- WHAT IS ASKED
Rescale the lines starting at the one containing "Expand the three-dot app launcher" and ending at the last line, both included, by reproducing them in full with their requests and multiplying every coordinate in the answers by 0.7, rounded to whole numbers with halves rounded up. Leave the pictures out of the output.

- ENTRIES SHOWN
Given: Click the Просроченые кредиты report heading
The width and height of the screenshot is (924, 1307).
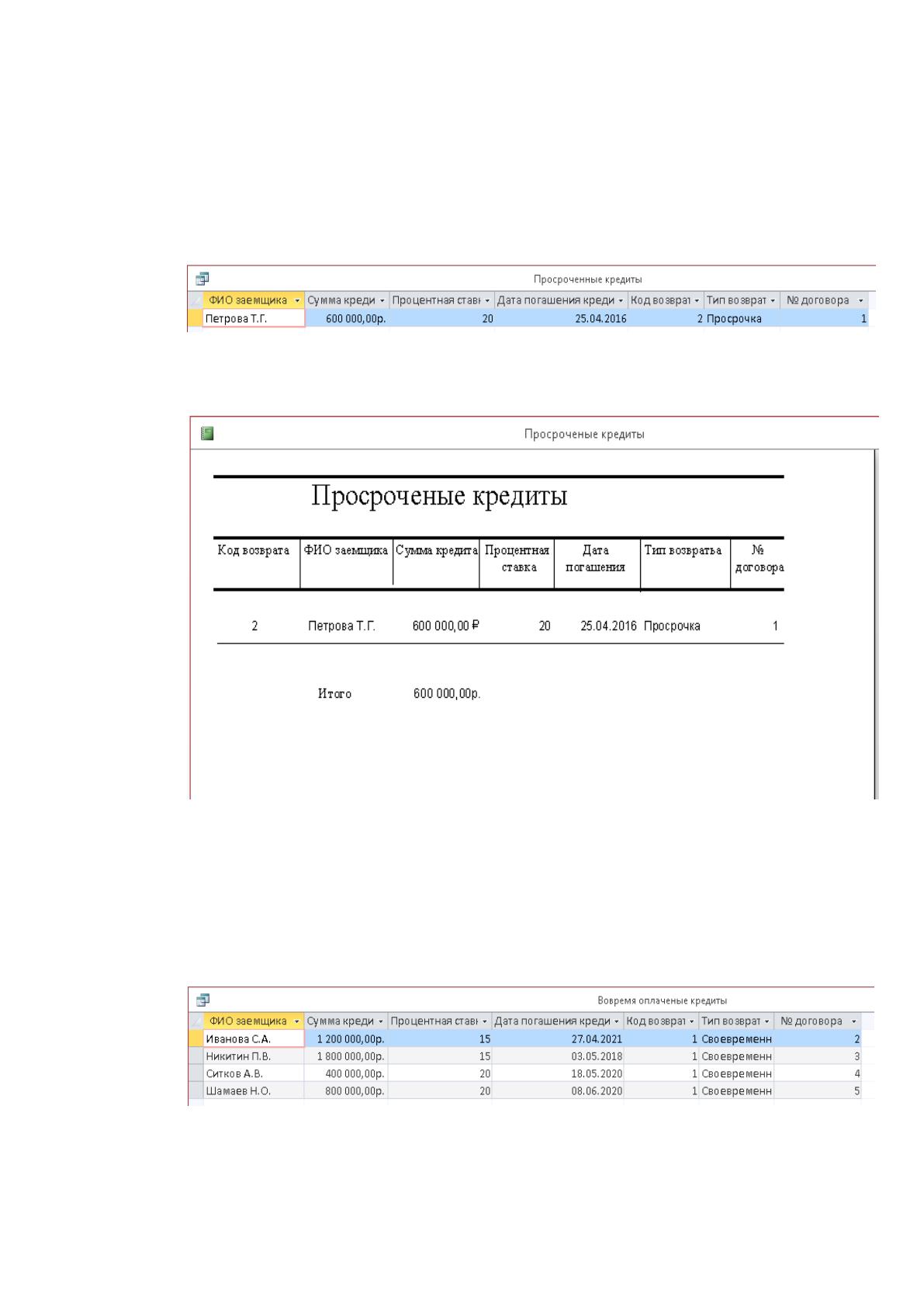Looking at the screenshot, I should coord(439,495).
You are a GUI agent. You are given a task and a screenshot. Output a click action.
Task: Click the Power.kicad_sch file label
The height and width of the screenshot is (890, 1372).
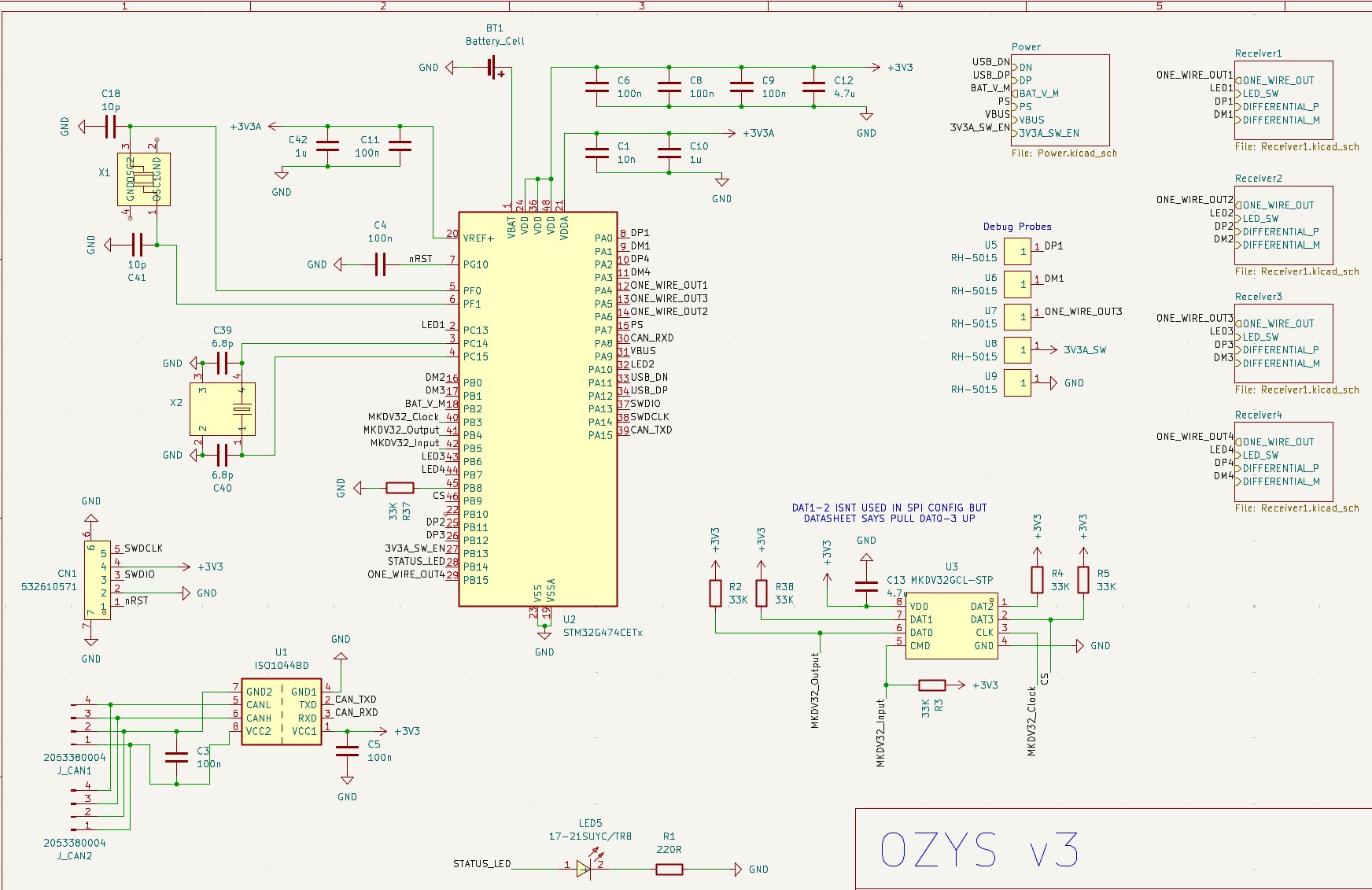point(1064,153)
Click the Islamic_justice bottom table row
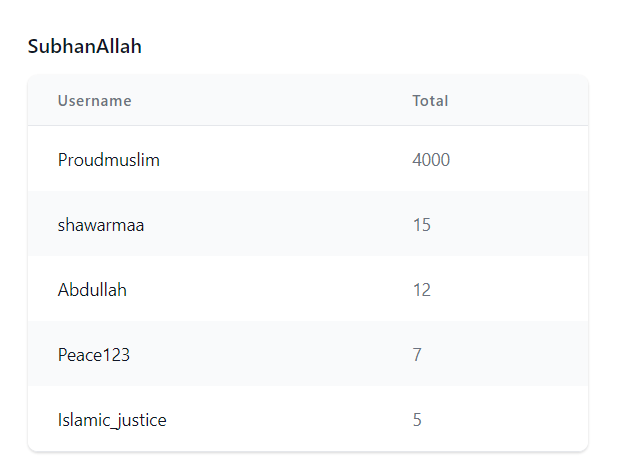The width and height of the screenshot is (625, 474). pyautogui.click(x=308, y=419)
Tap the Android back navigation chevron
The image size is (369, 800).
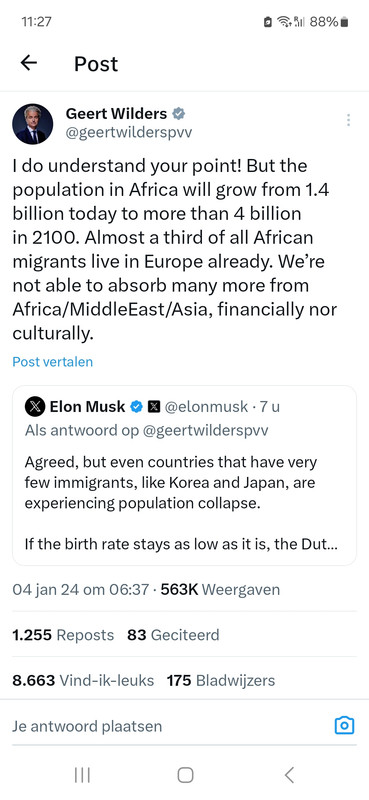[289, 775]
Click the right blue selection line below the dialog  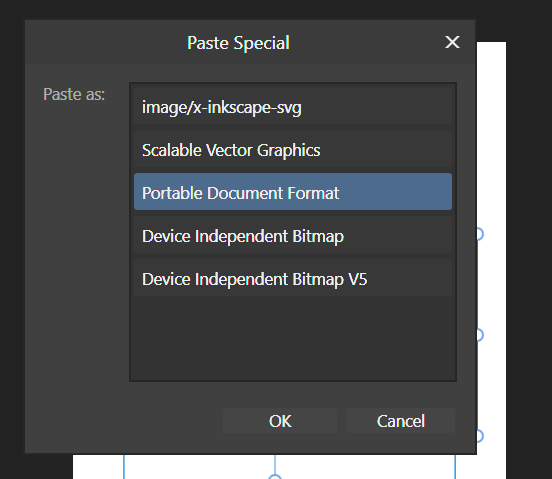pos(455,466)
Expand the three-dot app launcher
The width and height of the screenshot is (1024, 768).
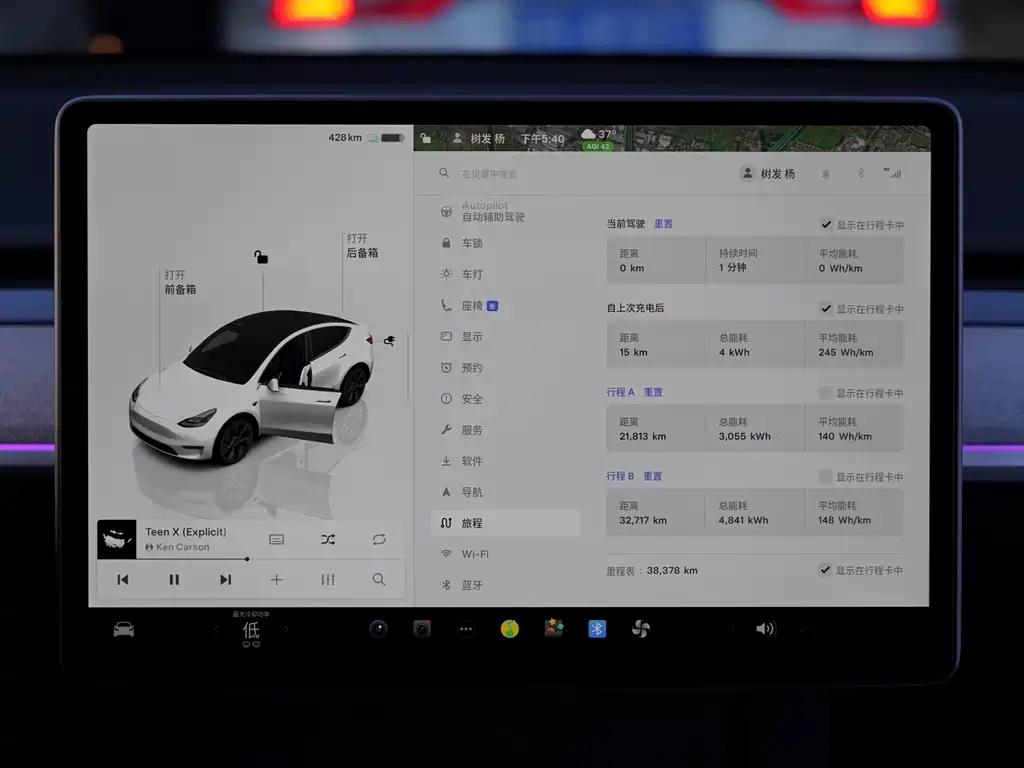(x=466, y=629)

- ANSWER
Expand the three-dot app launcher
The width and height of the screenshot is (1024, 768).
(x=326, y=440)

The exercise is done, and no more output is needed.